**WHAT THE EXERCISE ASKS:** Copy each line containing "computer" from the listing below.

** Opening TASK INPUTS block **

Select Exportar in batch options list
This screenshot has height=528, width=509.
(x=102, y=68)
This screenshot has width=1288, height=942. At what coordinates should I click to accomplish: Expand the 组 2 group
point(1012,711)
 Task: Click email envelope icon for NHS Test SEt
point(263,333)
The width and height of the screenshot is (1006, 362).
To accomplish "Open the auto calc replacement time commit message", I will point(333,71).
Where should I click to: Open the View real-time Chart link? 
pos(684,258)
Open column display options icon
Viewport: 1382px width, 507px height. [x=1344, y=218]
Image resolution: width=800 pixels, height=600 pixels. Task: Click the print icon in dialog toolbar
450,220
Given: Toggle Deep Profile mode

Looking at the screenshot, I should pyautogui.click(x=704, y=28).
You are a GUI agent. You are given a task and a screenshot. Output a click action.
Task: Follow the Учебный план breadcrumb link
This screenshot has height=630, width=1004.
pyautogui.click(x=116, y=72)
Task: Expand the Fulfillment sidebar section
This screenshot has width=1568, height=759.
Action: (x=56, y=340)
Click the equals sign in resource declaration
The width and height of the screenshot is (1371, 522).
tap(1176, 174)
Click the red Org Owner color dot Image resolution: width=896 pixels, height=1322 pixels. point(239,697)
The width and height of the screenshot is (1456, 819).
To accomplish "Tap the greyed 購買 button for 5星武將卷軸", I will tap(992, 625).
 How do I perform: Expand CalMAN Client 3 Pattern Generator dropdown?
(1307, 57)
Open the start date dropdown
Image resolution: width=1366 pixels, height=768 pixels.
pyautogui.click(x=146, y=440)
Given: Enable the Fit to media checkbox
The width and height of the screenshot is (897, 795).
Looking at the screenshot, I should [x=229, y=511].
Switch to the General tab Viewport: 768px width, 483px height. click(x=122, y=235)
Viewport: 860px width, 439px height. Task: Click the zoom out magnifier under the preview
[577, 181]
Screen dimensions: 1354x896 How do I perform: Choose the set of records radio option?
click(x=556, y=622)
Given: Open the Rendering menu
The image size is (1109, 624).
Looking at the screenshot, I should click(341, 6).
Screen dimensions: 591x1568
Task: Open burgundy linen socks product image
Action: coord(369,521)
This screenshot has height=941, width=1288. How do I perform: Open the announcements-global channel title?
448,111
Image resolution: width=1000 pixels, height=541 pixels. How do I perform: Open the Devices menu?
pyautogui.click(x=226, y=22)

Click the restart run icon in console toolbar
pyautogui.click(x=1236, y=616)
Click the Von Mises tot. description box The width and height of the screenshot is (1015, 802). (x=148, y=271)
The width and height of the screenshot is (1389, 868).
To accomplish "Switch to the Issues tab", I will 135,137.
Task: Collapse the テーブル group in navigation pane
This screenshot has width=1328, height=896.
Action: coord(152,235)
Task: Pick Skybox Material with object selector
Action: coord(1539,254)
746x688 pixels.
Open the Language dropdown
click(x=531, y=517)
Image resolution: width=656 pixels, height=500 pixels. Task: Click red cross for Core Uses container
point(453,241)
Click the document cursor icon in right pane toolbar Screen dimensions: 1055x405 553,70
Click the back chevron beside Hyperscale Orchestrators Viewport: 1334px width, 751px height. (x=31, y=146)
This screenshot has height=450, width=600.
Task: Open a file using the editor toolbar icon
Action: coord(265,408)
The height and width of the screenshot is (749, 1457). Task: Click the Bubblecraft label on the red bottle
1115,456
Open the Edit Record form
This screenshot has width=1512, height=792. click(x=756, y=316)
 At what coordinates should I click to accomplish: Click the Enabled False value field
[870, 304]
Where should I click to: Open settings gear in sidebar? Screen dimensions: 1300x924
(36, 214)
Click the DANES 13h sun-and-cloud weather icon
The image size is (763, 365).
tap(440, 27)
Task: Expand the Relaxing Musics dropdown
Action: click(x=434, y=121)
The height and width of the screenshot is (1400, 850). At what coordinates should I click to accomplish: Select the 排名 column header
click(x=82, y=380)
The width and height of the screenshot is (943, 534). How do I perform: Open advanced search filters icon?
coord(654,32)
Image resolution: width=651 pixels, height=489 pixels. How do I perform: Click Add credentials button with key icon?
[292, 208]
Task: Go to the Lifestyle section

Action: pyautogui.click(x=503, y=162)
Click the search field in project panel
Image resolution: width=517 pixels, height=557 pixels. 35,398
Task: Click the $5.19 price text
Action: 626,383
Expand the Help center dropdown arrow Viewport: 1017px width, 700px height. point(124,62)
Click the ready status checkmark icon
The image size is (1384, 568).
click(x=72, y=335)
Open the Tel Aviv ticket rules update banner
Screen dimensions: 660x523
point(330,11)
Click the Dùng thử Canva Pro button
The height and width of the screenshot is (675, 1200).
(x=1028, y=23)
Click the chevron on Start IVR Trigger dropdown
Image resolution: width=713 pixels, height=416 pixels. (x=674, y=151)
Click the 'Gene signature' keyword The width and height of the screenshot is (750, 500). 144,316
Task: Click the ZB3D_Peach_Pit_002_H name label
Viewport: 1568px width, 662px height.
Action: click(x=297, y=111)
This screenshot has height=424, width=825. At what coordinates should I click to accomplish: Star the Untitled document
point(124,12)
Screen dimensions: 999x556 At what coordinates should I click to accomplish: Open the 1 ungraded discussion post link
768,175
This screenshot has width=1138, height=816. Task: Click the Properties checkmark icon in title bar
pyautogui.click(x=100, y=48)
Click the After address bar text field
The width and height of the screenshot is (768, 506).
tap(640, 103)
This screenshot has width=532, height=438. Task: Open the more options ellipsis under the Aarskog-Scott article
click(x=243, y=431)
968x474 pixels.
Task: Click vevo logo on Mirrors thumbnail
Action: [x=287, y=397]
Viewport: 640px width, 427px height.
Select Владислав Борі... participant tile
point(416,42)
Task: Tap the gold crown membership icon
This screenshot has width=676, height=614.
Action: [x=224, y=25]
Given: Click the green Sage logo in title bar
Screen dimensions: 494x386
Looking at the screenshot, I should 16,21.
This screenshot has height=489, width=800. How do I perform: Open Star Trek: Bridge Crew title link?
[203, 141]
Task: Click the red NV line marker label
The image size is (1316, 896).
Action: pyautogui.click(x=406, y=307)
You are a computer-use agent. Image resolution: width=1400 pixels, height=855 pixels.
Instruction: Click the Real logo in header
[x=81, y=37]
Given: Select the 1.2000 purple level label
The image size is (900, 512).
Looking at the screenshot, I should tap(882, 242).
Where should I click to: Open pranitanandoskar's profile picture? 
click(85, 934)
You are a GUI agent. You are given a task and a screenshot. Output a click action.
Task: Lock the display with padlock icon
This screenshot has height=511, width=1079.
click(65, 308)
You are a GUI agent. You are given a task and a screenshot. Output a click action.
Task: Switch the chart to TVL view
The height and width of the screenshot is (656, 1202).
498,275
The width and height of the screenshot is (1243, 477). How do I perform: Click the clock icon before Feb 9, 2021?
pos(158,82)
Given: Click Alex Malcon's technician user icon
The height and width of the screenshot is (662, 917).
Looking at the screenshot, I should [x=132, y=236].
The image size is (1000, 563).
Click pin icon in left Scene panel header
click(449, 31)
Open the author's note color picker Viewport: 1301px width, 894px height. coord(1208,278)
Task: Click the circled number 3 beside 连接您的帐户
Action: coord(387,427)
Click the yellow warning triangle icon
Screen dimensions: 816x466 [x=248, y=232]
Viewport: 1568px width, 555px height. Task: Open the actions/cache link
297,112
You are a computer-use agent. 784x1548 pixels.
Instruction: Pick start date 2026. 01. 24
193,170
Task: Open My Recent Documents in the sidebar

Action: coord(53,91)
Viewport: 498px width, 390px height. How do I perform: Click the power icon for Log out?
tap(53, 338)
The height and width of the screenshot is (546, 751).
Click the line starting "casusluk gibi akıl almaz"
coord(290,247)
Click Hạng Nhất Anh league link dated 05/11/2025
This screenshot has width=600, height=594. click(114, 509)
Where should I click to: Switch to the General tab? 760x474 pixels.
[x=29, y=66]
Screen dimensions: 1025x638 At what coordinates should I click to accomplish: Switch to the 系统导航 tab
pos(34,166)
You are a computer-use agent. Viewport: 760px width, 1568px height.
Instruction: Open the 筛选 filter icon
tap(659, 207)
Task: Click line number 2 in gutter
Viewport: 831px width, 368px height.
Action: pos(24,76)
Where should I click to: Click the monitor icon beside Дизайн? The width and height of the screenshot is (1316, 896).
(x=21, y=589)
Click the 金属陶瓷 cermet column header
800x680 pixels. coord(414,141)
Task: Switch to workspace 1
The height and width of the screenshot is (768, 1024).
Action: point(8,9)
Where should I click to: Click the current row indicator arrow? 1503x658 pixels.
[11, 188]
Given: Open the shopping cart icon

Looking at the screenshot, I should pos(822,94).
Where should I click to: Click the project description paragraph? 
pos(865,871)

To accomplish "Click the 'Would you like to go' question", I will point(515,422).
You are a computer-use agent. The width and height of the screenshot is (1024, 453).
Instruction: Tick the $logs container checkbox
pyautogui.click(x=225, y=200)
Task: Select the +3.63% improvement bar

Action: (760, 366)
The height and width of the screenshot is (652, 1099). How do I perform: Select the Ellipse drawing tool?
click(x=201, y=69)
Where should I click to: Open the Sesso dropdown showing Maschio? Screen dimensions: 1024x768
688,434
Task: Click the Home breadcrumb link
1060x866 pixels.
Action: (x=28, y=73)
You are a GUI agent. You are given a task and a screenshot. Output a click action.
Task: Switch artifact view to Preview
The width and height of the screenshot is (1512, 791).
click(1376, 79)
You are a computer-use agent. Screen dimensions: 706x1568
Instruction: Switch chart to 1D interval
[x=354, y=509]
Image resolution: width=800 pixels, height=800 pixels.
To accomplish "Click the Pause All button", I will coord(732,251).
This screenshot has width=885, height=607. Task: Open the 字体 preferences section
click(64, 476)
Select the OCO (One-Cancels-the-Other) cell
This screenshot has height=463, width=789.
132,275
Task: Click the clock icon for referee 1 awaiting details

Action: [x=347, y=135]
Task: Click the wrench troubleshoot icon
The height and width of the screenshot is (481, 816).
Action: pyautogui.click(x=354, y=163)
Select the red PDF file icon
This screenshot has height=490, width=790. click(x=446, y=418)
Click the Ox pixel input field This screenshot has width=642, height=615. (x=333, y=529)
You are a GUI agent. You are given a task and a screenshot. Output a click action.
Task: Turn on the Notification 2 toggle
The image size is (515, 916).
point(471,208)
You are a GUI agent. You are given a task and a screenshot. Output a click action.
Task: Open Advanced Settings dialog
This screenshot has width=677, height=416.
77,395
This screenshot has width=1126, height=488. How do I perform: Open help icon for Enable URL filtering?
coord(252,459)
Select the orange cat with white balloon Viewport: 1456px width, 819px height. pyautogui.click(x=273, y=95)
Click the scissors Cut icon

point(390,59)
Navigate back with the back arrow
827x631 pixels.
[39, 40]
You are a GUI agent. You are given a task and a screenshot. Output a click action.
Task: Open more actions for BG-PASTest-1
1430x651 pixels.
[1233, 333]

** Closing TASK INPUTS block **

**SOLVED EXERCISE:**
You are a computer-use agent. Image resolution: width=1400 pixels, height=855 pixels.
You are a computer-use agent. 784x1548 pixels.
You are a computer-use agent. Viewport: 760px width, 1568px height.
You are a computer-use agent. The width and height of the screenshot is (1024, 453).
You are a computer-use agent. Screen dimensions: 706x1568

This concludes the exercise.